Lesson Monday

Most web applications use authentication. However, it will quickly become tiresome to roll your own each time. Fortunately, there's an excellent and thoroughly tested gem called Devise that can add authentication to your application with just a few console commands.

Devise


Devise is built on a piece of Rails middleware called Warden. (Think of middleware as a bridge between your application and the server.) In fact, you can roll your own authentication with Warden alone, but that's more involved. Devise makes the process much easier by providing the helper methods, views and controllers you'll need for authentication.

Installing and Configuring Devise

Here's what we need to set up Devise in an application:

  • Add gem 'devise' to your Gemfile and bundle.

  • Run $ rails generate devise:install.

  • Run $ rails generate devise [model_name] where [model_name] is the name of the model you'd like to add. user is most common.

  • Generate the model sets up the migration (but doesn't run it). You can customize the migration by adding your own fields. You shouldn't customize it too much, with a few notable exceptions mentioned below.

  • Next, you'll need to run the migration: $ rake db:migrate.

  • Run $ rails generate devise:views to automatically add views for registering and signing in.

That's it. Your application now includes basic authentication. You'll also be able to use Devise helper methods such as current_user as well. This method provides the same functionality as the current_user method we created when rolling our own authentication with bcrypt.

Altering Devise Tables

There are two fields you may want to add to the Devise users table.

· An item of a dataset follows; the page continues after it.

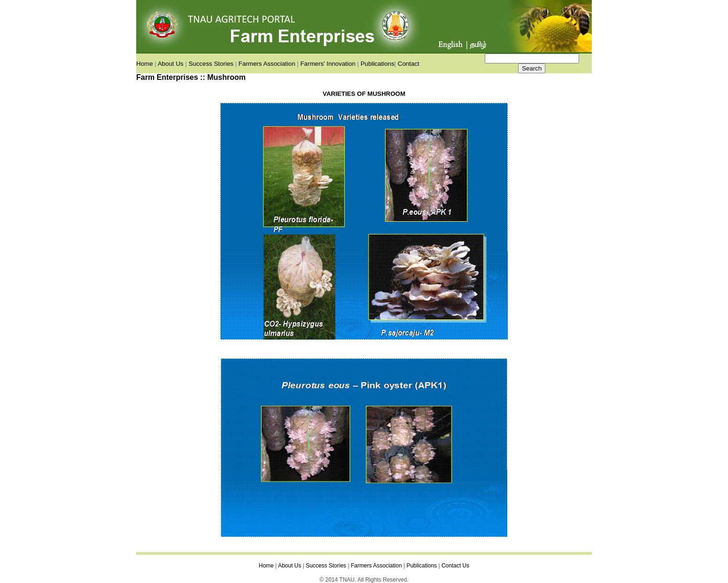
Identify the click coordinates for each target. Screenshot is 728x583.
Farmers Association (267, 63)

Devise provides an email field but not a username field. If you want to give users the option to sign in with their username instead of their email, you'll need to add this field.

If you want certain users to have admin privileges on your site (at the very least, you'll probably want them yourself), you can add an admin boolean field like this: add_column :users, :admin, :boolean, default: false . Then you can reserve certain routes and actions for admins only. One important thing: you should only make users into admins in the Rails console or when seeding the database. It's a bad idea for the application to provide functionality for users to become admins; what if a malicious user managed to access that part of the site?

Customizing Devise

While Devise is easy to set up, there are many, many things you can do to customize it further. Be forewarned, though: many customizations that seem as if they should be simple are not well-documented or can be frustrating to implement. Because Devise automates the process so much, that takes control out of the developer's hands — and can make it challenging to figure out exactly what Devise is doing under the hood. You are welcome to use either Devise or Bcrypt on the independent project, but at least take time to learn Devise.

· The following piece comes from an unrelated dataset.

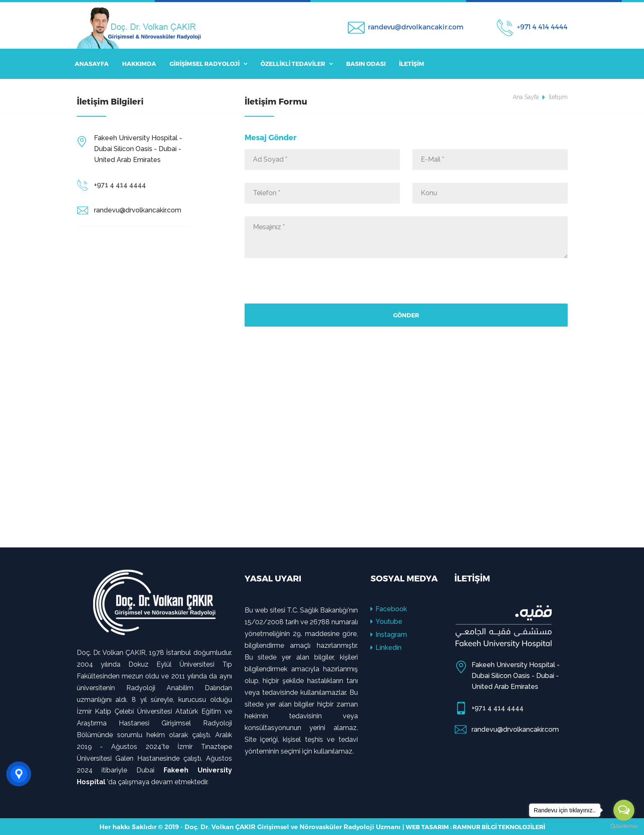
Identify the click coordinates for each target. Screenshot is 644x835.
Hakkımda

Take a look at the Devise documentation for more information. There are a few things in particular you should know:

  • Check out the application model that Devise creates. It comes with a series of modules such as :confirmable and :validatable. You should have a general sense of the functionality that each Devise module provides.

  • Learn the other helper methods that Devise provides such as user_signed_in? and user_session. (These helper methods are contingent on the model name being user and change accordingly if you use a different model name.)

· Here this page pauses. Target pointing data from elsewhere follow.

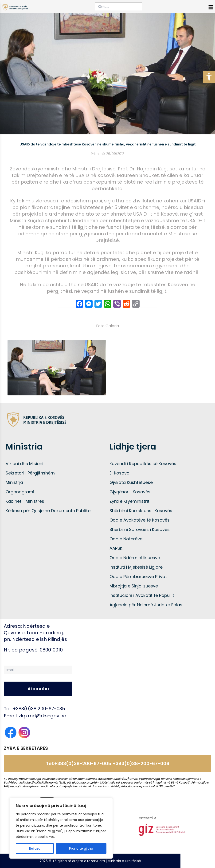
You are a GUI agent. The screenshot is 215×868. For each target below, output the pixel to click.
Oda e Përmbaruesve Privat (138, 577)
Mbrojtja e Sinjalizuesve (134, 586)
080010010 (51, 650)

  • Check out config/initializers/devise.rb in your application. This is where you can make global changes to your Devise configuration.

  • Be aware of the ways you can use the command line to customize the views Devise generates.

  • Learn how to test Devise in your application. There's no need to test Devise itself since it's already well-tested, but you should make sure Devise is properly interacting with your code.

  • Check out Devise's extensive how-tos, which include information on everything from automatically creating passwords to two-step confirmation and creating guest users.